■ **Task description**
Below are some records; return each one exactly as written.
━━━━━ Data records ━━━━━
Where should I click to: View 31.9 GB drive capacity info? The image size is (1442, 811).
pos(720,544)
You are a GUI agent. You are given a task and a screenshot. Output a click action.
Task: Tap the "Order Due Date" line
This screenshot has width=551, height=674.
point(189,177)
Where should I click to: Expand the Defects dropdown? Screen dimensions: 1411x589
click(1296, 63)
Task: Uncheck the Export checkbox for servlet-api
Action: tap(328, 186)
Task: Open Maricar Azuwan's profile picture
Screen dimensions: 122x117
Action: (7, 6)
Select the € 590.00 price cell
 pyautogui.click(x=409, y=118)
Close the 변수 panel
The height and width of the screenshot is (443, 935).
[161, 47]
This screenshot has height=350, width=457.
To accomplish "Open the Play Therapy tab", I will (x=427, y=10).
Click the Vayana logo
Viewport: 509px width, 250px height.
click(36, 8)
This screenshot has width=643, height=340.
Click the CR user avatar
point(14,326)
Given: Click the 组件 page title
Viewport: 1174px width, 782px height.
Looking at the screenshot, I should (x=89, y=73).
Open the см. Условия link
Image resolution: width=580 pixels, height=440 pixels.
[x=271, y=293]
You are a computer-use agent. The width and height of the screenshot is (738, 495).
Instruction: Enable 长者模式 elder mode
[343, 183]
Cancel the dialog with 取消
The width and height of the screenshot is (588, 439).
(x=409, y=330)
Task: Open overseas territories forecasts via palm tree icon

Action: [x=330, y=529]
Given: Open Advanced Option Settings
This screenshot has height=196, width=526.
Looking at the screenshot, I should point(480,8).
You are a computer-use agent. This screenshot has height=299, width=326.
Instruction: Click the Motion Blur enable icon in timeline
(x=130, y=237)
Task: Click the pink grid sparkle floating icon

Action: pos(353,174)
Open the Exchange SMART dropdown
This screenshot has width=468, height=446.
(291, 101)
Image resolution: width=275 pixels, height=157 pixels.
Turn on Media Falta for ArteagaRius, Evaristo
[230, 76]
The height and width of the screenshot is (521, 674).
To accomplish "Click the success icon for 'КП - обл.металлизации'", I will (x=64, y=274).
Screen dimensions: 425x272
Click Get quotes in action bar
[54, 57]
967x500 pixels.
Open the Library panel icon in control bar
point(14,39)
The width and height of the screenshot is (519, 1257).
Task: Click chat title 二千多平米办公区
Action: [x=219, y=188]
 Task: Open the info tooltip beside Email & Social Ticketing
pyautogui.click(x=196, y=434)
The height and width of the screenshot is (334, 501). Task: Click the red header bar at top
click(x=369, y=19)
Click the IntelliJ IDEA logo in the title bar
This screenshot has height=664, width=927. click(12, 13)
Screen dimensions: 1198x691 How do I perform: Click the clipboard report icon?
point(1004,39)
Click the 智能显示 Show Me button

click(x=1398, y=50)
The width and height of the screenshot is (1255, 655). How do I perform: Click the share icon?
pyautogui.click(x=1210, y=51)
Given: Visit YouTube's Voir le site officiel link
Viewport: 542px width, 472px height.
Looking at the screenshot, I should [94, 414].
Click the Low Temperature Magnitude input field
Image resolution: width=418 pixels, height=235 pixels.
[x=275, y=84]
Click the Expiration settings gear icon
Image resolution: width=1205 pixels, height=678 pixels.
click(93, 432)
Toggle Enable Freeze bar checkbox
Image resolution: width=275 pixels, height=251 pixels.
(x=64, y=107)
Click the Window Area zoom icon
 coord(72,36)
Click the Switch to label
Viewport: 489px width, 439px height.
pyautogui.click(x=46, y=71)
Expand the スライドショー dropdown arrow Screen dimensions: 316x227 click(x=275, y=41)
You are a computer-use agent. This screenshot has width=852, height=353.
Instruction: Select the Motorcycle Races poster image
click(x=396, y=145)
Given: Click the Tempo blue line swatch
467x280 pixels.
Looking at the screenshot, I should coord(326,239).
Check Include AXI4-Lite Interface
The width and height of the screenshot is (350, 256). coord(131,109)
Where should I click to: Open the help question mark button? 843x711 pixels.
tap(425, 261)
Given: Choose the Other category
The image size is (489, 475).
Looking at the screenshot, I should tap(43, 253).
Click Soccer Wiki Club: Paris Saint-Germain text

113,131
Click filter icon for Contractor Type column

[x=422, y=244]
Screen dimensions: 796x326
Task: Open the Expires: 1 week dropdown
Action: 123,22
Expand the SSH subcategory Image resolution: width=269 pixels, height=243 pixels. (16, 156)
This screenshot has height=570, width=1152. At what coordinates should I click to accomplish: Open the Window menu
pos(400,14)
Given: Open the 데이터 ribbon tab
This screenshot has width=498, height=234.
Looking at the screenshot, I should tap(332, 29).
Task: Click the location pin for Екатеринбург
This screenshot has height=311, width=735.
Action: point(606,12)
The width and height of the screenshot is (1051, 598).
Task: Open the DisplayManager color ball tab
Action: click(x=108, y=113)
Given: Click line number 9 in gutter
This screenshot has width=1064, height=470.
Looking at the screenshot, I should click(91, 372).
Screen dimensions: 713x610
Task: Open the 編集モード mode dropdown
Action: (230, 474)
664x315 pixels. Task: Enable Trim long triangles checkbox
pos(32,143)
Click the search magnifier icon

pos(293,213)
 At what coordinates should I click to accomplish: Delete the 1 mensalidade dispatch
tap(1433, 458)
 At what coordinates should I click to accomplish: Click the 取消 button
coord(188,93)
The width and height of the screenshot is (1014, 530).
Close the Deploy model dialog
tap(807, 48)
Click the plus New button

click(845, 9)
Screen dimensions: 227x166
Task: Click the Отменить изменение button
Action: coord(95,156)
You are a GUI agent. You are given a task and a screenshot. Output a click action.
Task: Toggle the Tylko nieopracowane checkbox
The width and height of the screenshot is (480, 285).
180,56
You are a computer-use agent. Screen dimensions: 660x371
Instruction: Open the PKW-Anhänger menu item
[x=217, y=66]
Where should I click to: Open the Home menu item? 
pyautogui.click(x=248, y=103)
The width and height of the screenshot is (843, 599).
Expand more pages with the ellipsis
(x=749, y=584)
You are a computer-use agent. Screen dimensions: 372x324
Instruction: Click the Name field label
━━━━━
■ **Completed exercise**
Where should I click to: View 31.9 GB drive capacity info? The image size is (1442, 811).
pos(720,544)
You are a GUI agent. You are given a task and a screenshot. Output a click action.
Task: Tap the "Order Due Date" line
This screenshot has width=551, height=674.
point(189,177)
Where should I click to: Expand the Defects dropdown? Screen dimensions: 1411x589
click(1296, 63)
Task: Uncheck the Export checkbox for servlet-api
Action: tap(328, 186)
Task: Open Maricar Azuwan's profile picture
Screen dimensions: 122x117
Action: (7, 6)
Select the € 590.00 price cell
 pyautogui.click(x=409, y=118)
Close the 변수 panel
The height and width of the screenshot is (443, 935).
[161, 47]
This screenshot has height=350, width=457.
To accomplish "Open the Play Therapy tab", I will (x=427, y=10).
Click the Vayana logo
Viewport: 509px width, 250px height.
click(36, 8)
This screenshot has width=643, height=340.
Click the CR user avatar
point(14,326)
Given: Click the 组件 page title
Viewport: 1174px width, 782px height.
Looking at the screenshot, I should (x=89, y=73).
Open the см. Условия link
Image resolution: width=580 pixels, height=440 pixels.
[x=271, y=293]
You are a computer-use agent. The width and height of the screenshot is (738, 495).
Instruction: Enable 长者模式 elder mode
[343, 183]
Cancel the dialog with 取消
The width and height of the screenshot is (588, 439).
(x=409, y=330)
Task: Open overseas territories forecasts via palm tree icon

Action: [x=330, y=529]
Given: Open Advanced Option Settings
This screenshot has height=196, width=526.
Looking at the screenshot, I should point(480,8).
You are a computer-use agent. This screenshot has height=299, width=326.
Instruction: Click the Motion Blur enable icon in timeline
(x=130, y=237)
Task: Click the pink grid sparkle floating icon

Action: pos(353,174)
Open the Exchange SMART dropdown
This screenshot has width=468, height=446.
(291, 101)
Image resolution: width=275 pixels, height=157 pixels.
Turn on Media Falta for ArteagaRius, Evaristo
[230, 76]
The height and width of the screenshot is (521, 674).
To accomplish "Click the success icon for 'КП - обл.металлизации'", I will (x=64, y=274).
Screen dimensions: 425x272
Click Get quotes in action bar
[54, 57]
967x500 pixels.
Open the Library panel icon in control bar
point(14,39)
The width and height of the screenshot is (519, 1257).
Task: Click chat title 二千多平米办公区
Action: [x=219, y=188]
 Task: Open the info tooltip beside Email & Social Ticketing
pyautogui.click(x=196, y=434)
The height and width of the screenshot is (334, 501). Task: Click the red header bar at top
click(x=369, y=19)
Click the IntelliJ IDEA logo in the title bar
This screenshot has height=664, width=927. click(12, 13)
Screen dimensions: 1198x691 How do I perform: Click the clipboard report icon?
point(1004,39)
Click the 智能显示 Show Me button

click(x=1398, y=50)
The width and height of the screenshot is (1255, 655). How do I perform: Click the share icon?
pyautogui.click(x=1210, y=51)
Given: Visit YouTube's Voir le site officiel link
Viewport: 542px width, 472px height.
Looking at the screenshot, I should [94, 414].
Click the Low Temperature Magnitude input field
Image resolution: width=418 pixels, height=235 pixels.
[x=275, y=84]
Click the Expiration settings gear icon
Image resolution: width=1205 pixels, height=678 pixels.
click(93, 432)
Toggle Enable Freeze bar checkbox
Image resolution: width=275 pixels, height=251 pixels.
(x=64, y=107)
Click the Window Area zoom icon
 coord(72,36)
Click the Switch to label
Viewport: 489px width, 439px height.
pyautogui.click(x=46, y=71)
Expand the スライドショー dropdown arrow Screen dimensions: 316x227 click(x=275, y=41)
You are a computer-use agent. This screenshot has width=852, height=353.
Instruction: Select the Motorcycle Races poster image
click(x=396, y=145)
Given: Click the Tempo blue line swatch
467x280 pixels.
Looking at the screenshot, I should coord(326,239).
Check Include AXI4-Lite Interface
The width and height of the screenshot is (350, 256). coord(131,109)
Where should I click to: Open the help question mark button? 843x711 pixels.
tap(425, 261)
Given: Choose the Other category
The image size is (489, 475).
Looking at the screenshot, I should tap(43, 253).
Click Soccer Wiki Club: Paris Saint-Germain text

113,131
Click filter icon for Contractor Type column

[x=422, y=244]
Screen dimensions: 796x326
Task: Open the Expires: 1 week dropdown
Action: 123,22
Expand the SSH subcategory Image resolution: width=269 pixels, height=243 pixels. (16, 156)
This screenshot has height=570, width=1152. At what coordinates should I click to accomplish: Open the Window menu
pos(400,14)
Given: Open the 데이터 ribbon tab
This screenshot has width=498, height=234.
Looking at the screenshot, I should tap(332, 29).
Task: Click the location pin for Екатеринбург
This screenshot has height=311, width=735.
Action: point(606,12)
The width and height of the screenshot is (1051, 598).
Task: Open the DisplayManager color ball tab
Action: click(x=108, y=113)
Given: Click line number 9 in gutter
This screenshot has width=1064, height=470.
Looking at the screenshot, I should click(91, 372).
Screen dimensions: 713x610
Task: Open the 編集モード mode dropdown
Action: (230, 474)
664x315 pixels. Task: Enable Trim long triangles checkbox
pos(32,143)
Click the search magnifier icon

pos(293,213)
 At what coordinates should I click to accomplish: Delete the 1 mensalidade dispatch
tap(1433, 458)
 At what coordinates should I click to accomplish: Click the 取消 button
coord(188,93)
The width and height of the screenshot is (1014, 530).
Close the Deploy model dialog
tap(807, 48)
Click the plus New button

click(845, 9)
Screen dimensions: 227x166
Task: Click the Отменить изменение button
Action: coord(95,156)
You are a GUI agent. You are given a task and a screenshot. Output a click action.
Task: Toggle the Tylko nieopracowane checkbox
The width and height of the screenshot is (480, 285).
180,56
You are a computer-use agent. Screen dimensions: 660x371
Instruction: Open the PKW-Anhänger menu item
[x=217, y=66]
Where should I click to: Open the Home menu item? 
pyautogui.click(x=248, y=103)
The width and height of the screenshot is (843, 599).
Expand more pages with the ellipsis
(x=749, y=584)
You are a computer-use agent. Screen dimensions: 372x324
Instruction: Click the Name field label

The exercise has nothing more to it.